Un sindaco ha chiesto un parere in merito all’applicazione dell’avanzo di amministrazione (vincolato e accantonato) in presenza di disavanzo (da riaccertamento straordinario).

I magistrati contabili della Campania, con la deliberazione 127/2018, pubblicata sul sito della sezione regionale di controllo il 16 novembre, hanno evidenziato che in assenza di norme di riferimento, il criterio in base al quale consentire o definire i limiti dell’applicazione delle quote vincolate, destinate o accantonate del risultato di amministrazione, non può che essere quello della copertura effettiva (recte della c.d. “sostenibilità finanziaria”): è necessario, cioè, che la nuova spesa che si intende effettuare e “coprire” col risultato di amministrazione, abbia riscontro in risorse reali (crediti o cassa), effettivamente ancora presenti nel risultato di amministrazione o, in alternativa, ripristinate con un’apposita manovra di bilancio.

Ciò esclusivamente per la “spesa obbligatoria” (quote vincolate/destinate ai sensi dell’art. 187 Tuel).

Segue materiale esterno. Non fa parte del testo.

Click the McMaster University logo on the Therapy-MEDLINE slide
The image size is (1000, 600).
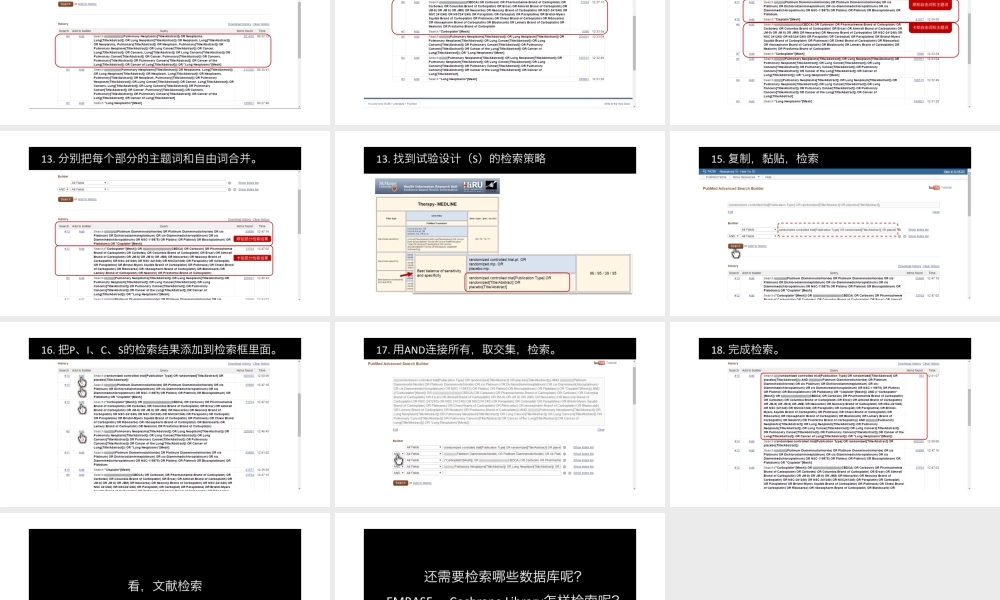[387, 186]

Diversamente per la spesa “non obbligatoria” il sistema, allo stato della disciplina vigente, non consente di applicare l’avanzo di amministrazione, in caso di disavanzo da riaccertamento straordinario, in linea con quanto già evidenziato, se non al netto del Fondo Anticipazione Liquidità e del Fondo Crediti di dubbia esigibilità (SCP+DA-FCDE-FAL) ovvero solo se residua uno spazio possibile (risorse effettive) al netto degli accantonamenti prudenziali previsti come obbligatori per legge.